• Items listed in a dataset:
────────────────────────────────────────

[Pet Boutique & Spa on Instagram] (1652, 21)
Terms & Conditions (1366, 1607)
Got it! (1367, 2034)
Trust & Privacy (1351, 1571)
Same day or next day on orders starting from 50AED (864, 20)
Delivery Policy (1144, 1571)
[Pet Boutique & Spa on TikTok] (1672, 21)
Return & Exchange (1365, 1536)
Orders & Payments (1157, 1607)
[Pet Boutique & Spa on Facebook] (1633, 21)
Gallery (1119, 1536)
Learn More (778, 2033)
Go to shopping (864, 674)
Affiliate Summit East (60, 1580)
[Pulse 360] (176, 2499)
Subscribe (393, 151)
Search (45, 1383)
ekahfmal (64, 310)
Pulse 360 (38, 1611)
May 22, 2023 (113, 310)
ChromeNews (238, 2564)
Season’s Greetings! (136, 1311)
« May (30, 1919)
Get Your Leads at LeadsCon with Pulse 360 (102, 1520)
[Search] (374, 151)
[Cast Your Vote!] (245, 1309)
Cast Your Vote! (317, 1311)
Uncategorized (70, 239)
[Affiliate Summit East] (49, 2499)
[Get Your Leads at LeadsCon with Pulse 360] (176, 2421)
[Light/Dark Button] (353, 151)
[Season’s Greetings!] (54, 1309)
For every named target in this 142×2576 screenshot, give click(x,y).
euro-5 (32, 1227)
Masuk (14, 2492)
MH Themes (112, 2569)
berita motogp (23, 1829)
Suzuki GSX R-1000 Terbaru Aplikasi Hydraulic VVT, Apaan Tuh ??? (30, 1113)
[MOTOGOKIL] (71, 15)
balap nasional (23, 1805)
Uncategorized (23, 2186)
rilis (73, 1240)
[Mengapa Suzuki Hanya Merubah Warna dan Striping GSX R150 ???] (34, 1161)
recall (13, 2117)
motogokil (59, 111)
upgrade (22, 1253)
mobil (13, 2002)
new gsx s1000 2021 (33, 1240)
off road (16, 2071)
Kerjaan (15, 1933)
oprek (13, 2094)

────────────────────────────────────────

• Problem statement:
Copy out only the lines above from the one with "Gallery (1119, 1536)" to the one with "rilis (73, 1240)", inclusive, exactly as they stand.

• Exercise result:
Gallery (1119, 1536)
Learn More (778, 2033)
Go to shopping (864, 674)
Affiliate Summit East (60, 1580)
[Pulse 360] (176, 2499)
Subscribe (393, 151)
Search (45, 1383)
ekahfmal (64, 310)
Pulse 360 (38, 1611)
May 22, 2023 (113, 310)
ChromeNews (238, 2564)
Season’s Greetings! (136, 1311)
« May (30, 1919)
Get Your Leads at LeadsCon with Pulse 360 (102, 1520)
[Search] (374, 151)
[Cast Your Vote!] (245, 1309)
Cast Your Vote! (317, 1311)
Uncategorized (70, 239)
[Affiliate Summit East] (49, 2499)
[Get Your Leads at LeadsCon with Pulse 360] (176, 2421)
[Light/Dark Button] (353, 151)
[Season’s Greetings!] (54, 1309)
For every named target in this 142×2576 screenshot, give click(x,y).
euro-5 (32, 1227)
Masuk (14, 2492)
MH Themes (112, 2569)
berita motogp (23, 1829)
Suzuki GSX R-1000 Terbaru Aplikasi Hydraulic VVT, Apaan Tuh ??? (30, 1113)
[MOTOGOKIL] (71, 15)
balap nasional (23, 1805)
Uncategorized (23, 2186)
rilis (73, 1240)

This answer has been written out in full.